I say. In fact, there are also some earlier medical arguments that people with ME/CFS are genuinely ill, and I wrote about them e.g. on February 25, 2017

------------------------------
Notes

[1] I have now been saying since the end of 2015 that xs4all.nl is systematically ruining my site by NOT updating it within a few seconds, as it did between 1996 and 2015, but by updating it between two to seven days later, that is, if I am lucky.

They have claimed that my site was wrongly named in html: A lie. They have claimed that my operating system was out of date: A lie.

And they just don't care for my site, my interests, my values or my ideas. They have behaved now for 1 1/2 years as if they are the eagerly willing instruments of the US's secret services, which I will from now on suppose they are (for truth is dead in Holland).

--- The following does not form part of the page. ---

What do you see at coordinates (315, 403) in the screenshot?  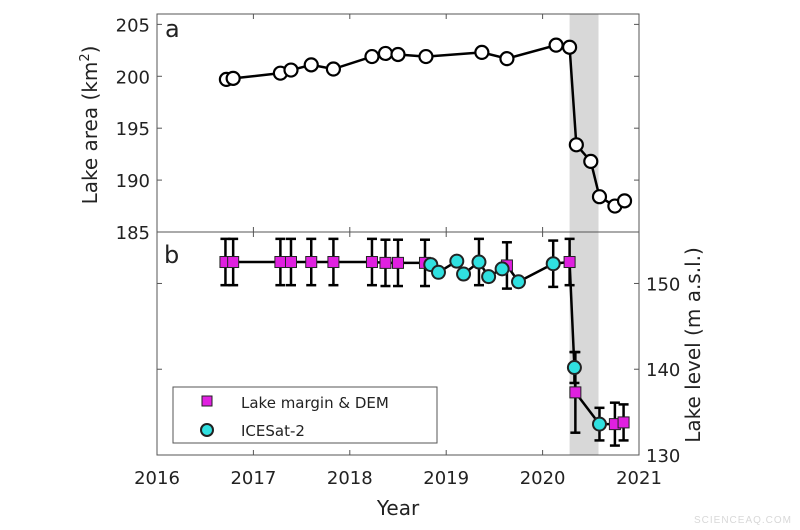 I see `legend-label-dem: Lake margin & DEM` at bounding box center [315, 403].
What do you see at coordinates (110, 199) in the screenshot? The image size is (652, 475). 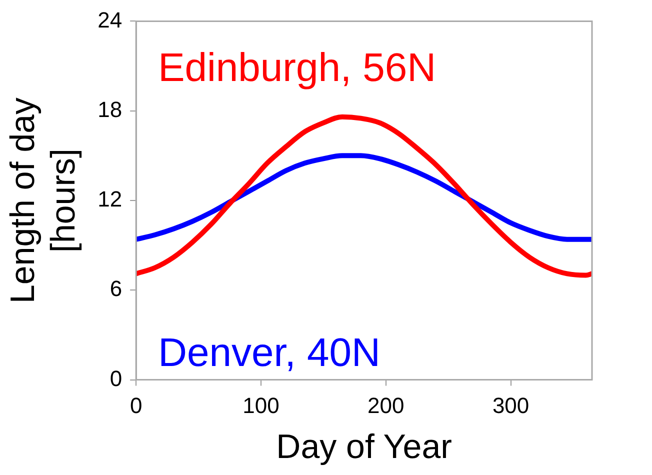 I see `y-tick-label: 12` at bounding box center [110, 199].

The only two reasons I remain with xs4all is that my site has been there since 1996, and I have no reasons whatsoever to suppose that any other Dutch provider is any better (!!).

[2] Clearly, I would not mind being called - effectively - insane by most medics I went to for help for myself and my ex (also still ill, nearly forty years later) if these were mere personal judgements.

But they are not: These personal judgements are copied as if they are God's Very Own Wisdom by all (medically and intellectually usually utterly unqualified) bureaucrats who do treat you as if you are insane, and also thereby steal much of the money you would have been entitled to if you had been declared ill.

[3] I knew only about the existence of M.E. (as it was then called, and as I think is still the best name for it) more than ten years after both my ex and myself got it.

The main reason was that none of the circa 30 medical doctors my ex and I had seen between 1979 and 1983, all of whom were supposed to be "medical specialists", knew about the existence of M.E. even though it had been quite clearly described in medical articles by an English medic in 1965.

I did not know this until ca. 2000, but my inference about medical (in)competence is an evident statistical generalization from my experiences: If you want to see a medically qualified doctor in Holland, your chances are about 1 in 10. The rest are incompetent liars who seem to be much more interested in money for themselves than in health for their patients.